Rewrite the lines beginning with the one that contains "1568x651 pixels. At" and continuing through the one that contains "Expand the Documents", substituting "Files" for "Documents" and leaving everything else unchanged.

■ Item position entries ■
+++++

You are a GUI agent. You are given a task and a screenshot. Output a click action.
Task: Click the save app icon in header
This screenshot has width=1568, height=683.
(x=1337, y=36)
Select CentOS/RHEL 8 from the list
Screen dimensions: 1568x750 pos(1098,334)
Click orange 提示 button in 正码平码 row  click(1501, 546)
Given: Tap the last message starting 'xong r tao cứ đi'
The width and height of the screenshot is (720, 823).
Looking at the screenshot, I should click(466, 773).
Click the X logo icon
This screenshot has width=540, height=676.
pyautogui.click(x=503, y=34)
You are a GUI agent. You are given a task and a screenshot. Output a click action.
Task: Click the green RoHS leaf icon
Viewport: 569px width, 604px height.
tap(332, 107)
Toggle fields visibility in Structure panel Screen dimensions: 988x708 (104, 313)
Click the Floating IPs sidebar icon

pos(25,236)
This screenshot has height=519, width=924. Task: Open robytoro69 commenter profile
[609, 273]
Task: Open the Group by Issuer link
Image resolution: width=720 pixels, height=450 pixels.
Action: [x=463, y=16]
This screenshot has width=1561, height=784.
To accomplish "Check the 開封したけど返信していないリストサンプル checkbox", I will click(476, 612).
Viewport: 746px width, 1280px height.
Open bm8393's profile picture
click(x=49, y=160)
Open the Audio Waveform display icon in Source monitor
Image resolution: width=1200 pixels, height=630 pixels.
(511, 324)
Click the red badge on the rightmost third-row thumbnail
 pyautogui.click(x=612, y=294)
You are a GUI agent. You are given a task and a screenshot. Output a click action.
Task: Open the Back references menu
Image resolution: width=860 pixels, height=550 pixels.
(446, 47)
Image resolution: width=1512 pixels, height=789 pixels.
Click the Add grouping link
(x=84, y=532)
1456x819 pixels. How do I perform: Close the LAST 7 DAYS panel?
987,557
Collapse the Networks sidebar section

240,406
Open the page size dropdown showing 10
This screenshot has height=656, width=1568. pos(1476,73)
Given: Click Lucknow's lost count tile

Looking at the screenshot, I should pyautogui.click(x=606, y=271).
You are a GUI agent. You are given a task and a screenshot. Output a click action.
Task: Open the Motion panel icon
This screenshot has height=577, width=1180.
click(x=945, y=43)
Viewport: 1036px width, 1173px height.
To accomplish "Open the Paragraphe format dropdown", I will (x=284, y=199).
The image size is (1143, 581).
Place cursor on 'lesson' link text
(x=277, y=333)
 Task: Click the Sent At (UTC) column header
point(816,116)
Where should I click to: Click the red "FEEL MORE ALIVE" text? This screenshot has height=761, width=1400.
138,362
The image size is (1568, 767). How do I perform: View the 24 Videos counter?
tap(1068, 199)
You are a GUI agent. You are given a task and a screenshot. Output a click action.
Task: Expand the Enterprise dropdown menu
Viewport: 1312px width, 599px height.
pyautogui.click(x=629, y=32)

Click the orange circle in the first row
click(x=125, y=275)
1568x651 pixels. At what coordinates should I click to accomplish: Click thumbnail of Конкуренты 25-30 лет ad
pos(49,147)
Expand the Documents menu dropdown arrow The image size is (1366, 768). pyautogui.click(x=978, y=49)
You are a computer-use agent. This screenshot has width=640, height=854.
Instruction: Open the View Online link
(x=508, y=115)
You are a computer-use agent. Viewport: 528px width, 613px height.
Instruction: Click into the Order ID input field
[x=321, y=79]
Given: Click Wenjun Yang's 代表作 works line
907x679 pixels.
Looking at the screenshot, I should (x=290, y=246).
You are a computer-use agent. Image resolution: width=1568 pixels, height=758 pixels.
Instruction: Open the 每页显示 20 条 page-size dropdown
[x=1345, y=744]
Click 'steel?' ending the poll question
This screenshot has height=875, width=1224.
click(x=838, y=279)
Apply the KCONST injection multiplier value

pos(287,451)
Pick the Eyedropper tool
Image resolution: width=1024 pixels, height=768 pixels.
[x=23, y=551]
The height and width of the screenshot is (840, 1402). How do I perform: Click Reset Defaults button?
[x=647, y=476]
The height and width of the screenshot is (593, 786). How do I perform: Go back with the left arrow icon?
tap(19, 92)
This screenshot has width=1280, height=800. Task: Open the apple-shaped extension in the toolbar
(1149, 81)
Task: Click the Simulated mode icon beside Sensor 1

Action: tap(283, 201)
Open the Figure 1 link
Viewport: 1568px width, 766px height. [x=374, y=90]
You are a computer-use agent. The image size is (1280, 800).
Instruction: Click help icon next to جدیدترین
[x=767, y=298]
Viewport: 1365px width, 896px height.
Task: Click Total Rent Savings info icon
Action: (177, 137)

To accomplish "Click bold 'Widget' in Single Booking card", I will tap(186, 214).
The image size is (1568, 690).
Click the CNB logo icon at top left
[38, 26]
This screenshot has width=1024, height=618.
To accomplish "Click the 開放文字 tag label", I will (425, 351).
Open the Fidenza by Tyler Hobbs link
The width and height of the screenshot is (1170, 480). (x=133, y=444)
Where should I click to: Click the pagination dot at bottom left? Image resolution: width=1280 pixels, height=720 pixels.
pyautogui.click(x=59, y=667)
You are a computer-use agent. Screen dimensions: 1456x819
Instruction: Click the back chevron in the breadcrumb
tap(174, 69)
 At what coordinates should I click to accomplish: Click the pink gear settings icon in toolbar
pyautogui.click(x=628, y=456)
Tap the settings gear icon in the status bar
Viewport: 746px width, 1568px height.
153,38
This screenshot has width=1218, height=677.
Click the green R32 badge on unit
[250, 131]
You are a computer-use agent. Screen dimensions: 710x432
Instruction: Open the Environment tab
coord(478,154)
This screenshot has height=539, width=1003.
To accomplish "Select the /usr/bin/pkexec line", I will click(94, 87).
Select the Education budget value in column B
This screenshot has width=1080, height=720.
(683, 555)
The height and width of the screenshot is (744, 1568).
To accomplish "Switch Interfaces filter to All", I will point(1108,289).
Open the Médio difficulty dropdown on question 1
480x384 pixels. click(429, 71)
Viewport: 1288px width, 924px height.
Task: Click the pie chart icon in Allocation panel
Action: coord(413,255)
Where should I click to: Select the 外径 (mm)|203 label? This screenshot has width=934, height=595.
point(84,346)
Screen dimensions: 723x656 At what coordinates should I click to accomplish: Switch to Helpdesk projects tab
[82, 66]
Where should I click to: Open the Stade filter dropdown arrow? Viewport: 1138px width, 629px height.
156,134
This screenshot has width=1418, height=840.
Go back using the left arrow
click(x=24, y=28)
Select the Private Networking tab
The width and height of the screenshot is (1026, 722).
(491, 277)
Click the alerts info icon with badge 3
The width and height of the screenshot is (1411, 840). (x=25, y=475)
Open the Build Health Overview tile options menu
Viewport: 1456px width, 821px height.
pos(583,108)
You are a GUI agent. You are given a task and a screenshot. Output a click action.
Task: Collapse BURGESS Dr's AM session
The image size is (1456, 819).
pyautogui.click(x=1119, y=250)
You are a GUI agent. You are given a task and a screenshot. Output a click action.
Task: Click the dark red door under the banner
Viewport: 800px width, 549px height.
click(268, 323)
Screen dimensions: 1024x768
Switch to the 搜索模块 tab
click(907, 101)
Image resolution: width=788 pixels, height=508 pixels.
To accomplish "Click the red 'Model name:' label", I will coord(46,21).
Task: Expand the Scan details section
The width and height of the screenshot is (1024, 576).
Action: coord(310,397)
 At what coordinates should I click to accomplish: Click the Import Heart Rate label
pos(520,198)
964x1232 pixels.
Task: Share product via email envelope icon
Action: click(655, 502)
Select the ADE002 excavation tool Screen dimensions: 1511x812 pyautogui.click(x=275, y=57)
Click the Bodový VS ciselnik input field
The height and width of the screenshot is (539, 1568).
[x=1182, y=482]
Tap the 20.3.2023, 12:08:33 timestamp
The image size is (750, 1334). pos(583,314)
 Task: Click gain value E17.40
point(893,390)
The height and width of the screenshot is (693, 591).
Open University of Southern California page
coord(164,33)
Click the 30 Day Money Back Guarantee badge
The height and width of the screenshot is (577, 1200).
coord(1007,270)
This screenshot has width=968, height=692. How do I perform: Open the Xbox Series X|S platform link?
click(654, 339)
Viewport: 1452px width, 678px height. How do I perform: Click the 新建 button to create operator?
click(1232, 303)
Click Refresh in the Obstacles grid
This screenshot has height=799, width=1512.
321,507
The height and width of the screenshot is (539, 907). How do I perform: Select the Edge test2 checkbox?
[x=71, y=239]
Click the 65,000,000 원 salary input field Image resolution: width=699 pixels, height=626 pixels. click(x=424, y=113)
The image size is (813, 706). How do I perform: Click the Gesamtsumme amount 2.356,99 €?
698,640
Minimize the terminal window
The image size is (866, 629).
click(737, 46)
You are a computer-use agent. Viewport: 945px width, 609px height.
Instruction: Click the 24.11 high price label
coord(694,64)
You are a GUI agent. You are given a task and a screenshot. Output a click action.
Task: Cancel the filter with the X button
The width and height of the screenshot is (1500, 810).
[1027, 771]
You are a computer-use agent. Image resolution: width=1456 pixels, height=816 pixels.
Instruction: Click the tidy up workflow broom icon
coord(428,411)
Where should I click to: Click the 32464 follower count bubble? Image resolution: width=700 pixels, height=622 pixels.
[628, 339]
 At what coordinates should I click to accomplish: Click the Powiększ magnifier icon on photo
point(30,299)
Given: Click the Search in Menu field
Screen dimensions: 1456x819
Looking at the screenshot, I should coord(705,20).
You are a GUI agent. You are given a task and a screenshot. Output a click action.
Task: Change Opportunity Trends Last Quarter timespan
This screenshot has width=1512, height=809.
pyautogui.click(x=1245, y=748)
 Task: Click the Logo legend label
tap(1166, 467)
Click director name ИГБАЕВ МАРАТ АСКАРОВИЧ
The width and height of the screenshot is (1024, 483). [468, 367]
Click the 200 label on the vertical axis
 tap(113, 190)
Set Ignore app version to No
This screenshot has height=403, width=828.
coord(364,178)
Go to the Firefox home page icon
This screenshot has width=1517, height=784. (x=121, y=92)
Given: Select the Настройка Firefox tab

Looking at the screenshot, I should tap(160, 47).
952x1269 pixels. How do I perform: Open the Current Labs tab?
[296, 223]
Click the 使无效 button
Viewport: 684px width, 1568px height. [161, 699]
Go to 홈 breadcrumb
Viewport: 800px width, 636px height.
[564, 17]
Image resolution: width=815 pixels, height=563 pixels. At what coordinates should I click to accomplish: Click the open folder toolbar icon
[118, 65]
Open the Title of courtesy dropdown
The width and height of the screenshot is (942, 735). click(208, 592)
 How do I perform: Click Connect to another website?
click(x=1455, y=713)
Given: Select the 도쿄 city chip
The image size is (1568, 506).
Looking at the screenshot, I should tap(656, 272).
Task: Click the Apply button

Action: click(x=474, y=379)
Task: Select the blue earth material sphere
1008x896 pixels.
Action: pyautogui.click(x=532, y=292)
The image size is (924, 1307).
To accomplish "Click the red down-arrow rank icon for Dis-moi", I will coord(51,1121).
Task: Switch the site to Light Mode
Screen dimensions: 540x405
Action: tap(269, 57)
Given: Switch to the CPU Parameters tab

+++++

■ Correct response ■
1568x651 pixels. At what coordinates should I click to accomplish: Click thumbnail of Конкуренты 25-30 лет ad
pos(49,147)
Expand the Files menu dropdown arrow The image size is (1366, 768). pyautogui.click(x=978, y=49)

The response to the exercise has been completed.